Return the following text about pianist Noah Waddell in full, with every word and character unchanged.

> SELECTED EXCERPT
----------------

Noah Waddell (born ) is an American pianist. He gained national attention as an award-winning 12-year-old pianist playing classical music compositions for patients at a local hospital in Fort Myers, Florida.

Career
Noah Waddell was born and raised in Fort Myers, Florida. At seven years old, he became interested in piano and began weekly lessons in addition to his homeschooling. His father, Barry is a real estate broker and former professional tennis player. His mother, Anita, is a former teacher.

Waddell's career began soon after he started taking piano lessons. He has participated in many competitions, including the annual Florida Federation of Music Clubs competition with over 2,000 competitors. He won first place in the FFMC competition in both solo repertoire and senior concerto competitions in 2013, as well as the Irene Muir and  overall performance award, where he was the youngest winner in over 100 years. He won first place again in May 2015 for his solo performance- an extremely difficult Rachmaninoff piece. Waddell was the overall winner at the event held in May 2014. Waddell has also appeared on the PBS TV Show, "Curious Kids," and has been featured on NBC and Wink TV.

----------------

> PROVIDED RECORDS
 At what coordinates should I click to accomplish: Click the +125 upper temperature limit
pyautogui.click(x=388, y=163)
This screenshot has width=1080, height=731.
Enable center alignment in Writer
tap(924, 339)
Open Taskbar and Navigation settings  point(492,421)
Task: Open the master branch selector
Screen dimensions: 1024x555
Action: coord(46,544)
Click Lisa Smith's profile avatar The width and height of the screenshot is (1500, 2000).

----------------

> EXERCISE RESPONSE
Noah Waddell (born ) is an American pianist. He gained national attention as an award-winning 12-year-old pianist playing classical music compositions for patients at a local hospital in Fort Myers, Florida.

Career
Noah Waddell was born and raised in Fort Myers, Florida. At seven years old, he became interested in piano and began weekly lessons in addition to his homeschooling. His father, Barry is a real estate broker and former professional tennis player. His mother, Anita, is a former teacher.

Waddell's career began soon after he started taking piano lessons. He has participated in many competitions, including the annual Florida Federation of Music Clubs competition with over 2,000 competitors. He won first place in the FFMC competition in both solo repertoire and senior concerto competitions in 2013, as well as the Irene Muir and  overall performance award, where he was the youngest winner in over 100 years. He won first place again in May 2015 for his solo performance- an extremely difficult Rachmaninoff piece. Waddell was the overall winner at the event held in May 2014. Waddell has also appeared on the PBS TV Show, "Curious Kids," and has been featured on NBC and Wink TV.